Abstract
This thesis investigates the question ‘Does Yorkshire Sculpture Park make people happy?’ through a methodological approach which draws on critical epistemologies of situated lived experience, phenomenological approaches to landscape and aesthetic experience, participatory research paradigms and narrative inquiry. Using Yorkshire Sculpture Park (YSP) as a case study, this collaborative PhD project finds that the aesthetic and social encounters facilitated in its environment provide potential ways to wellbeing that have been underexplored in current literature on wellbeing in cultural organisations. The thesis proposes that wellbeing in an organisation needs to be considered from the ground up, rooted in the lived experiences of the communities that it serves.The research uncovers four distinct wellbeing narratives.

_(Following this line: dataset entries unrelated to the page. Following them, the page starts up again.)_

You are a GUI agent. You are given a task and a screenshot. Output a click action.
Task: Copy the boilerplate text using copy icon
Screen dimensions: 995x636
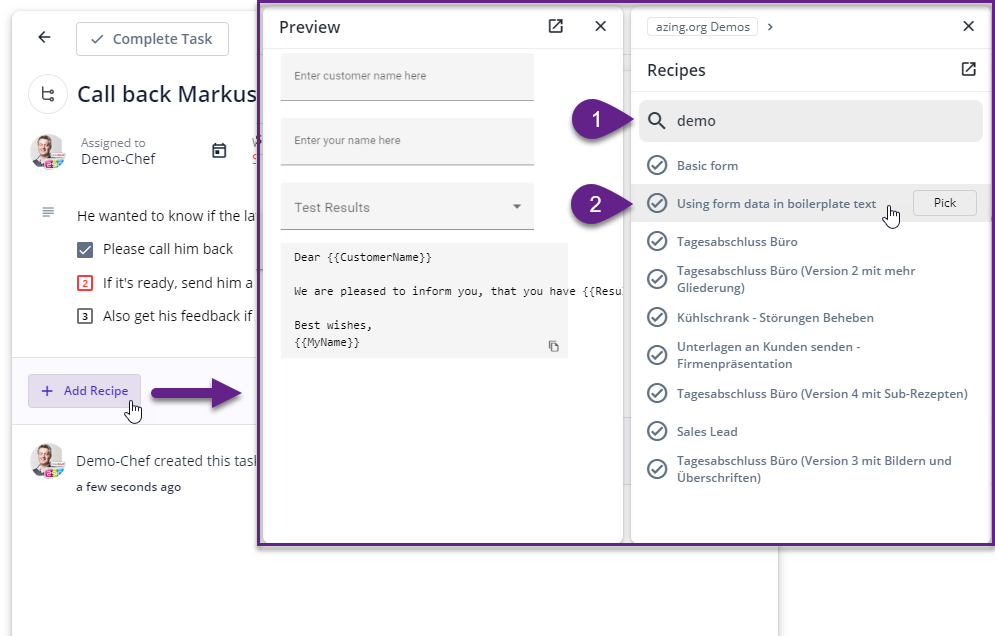pyautogui.click(x=553, y=346)
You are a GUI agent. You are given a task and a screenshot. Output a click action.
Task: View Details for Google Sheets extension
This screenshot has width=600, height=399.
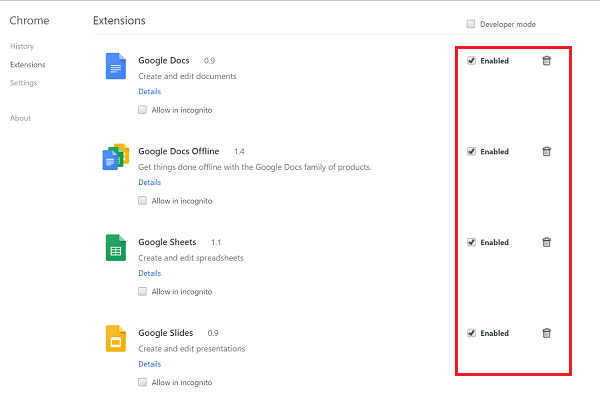coord(150,273)
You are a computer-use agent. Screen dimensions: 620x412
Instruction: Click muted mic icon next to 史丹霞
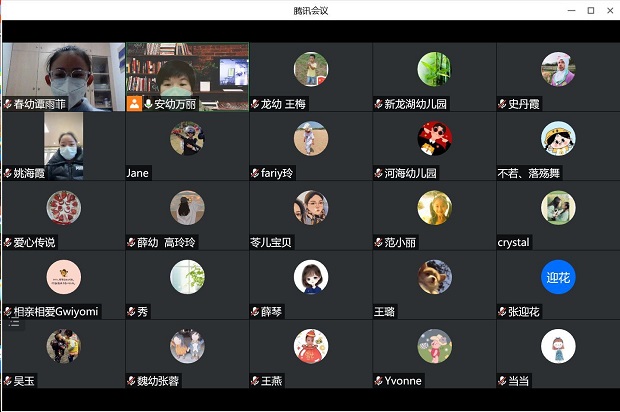(502, 104)
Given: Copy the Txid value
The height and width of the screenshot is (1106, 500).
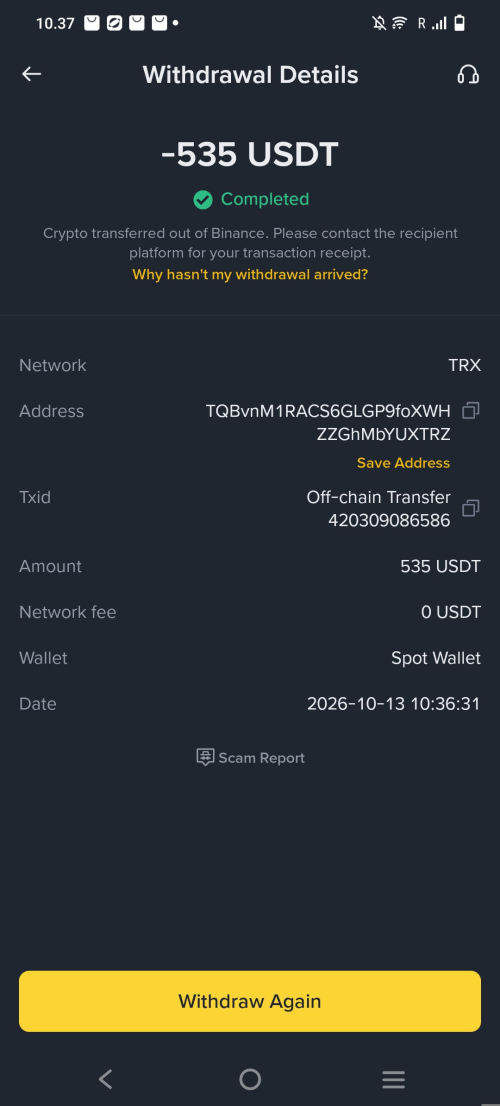Looking at the screenshot, I should 470,508.
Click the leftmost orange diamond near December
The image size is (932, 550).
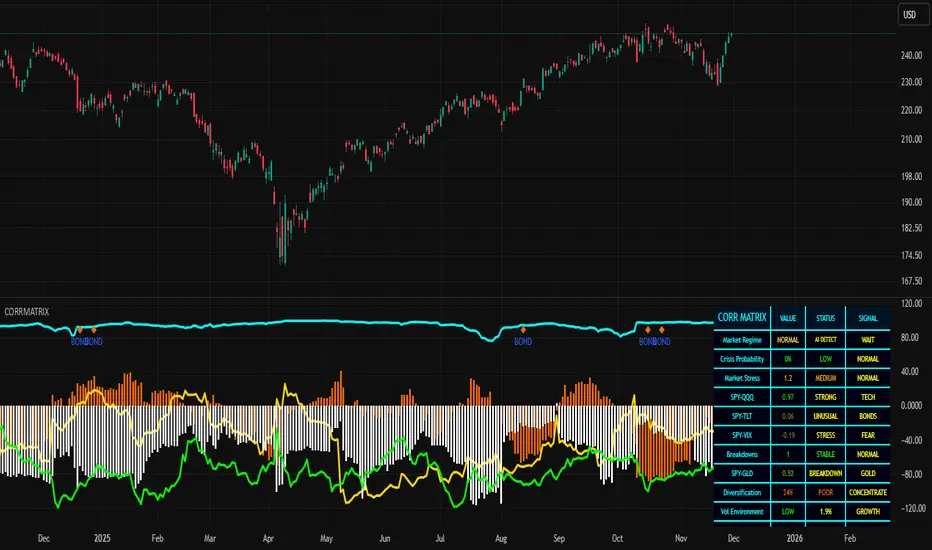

Firstly, the organisational story of respite, creative learning and access to art experiences embedded within the founding mission of the YSP. Secondly, the biographical narratives of the visitors in which life events, family memories and new experiences are embedded within its landscape. Thirdly, the experiential, temporal narratives of experiencing sculpture in the landscape through the journeys around the park. Finally, the intersubjective sculpture stories collectively produced within the project.
Through the collection and collation of these different narratives, it places the wellbeing experience in its biographical, temporal, spatial and social contexts in order to illuminate its specificity and contingency. It argues that the potential for wellbeing experiences to occur at YSP is contingent on particular environmental conditions, here proposed as two sets of axes between openness and safety and continuity and change. Furthermore, it suggests that it is the specific sociality constructed within the aesthetic encounter through which these experiences are made meaningful. In doing so, it offers an original contribution to knowledge for the study of the situated experiences of wellbeing within the aesthetic encounter, including its impact upon research and planning for wellbeing programming within an art gallery context and understandings of wellbeing in the cultural sector.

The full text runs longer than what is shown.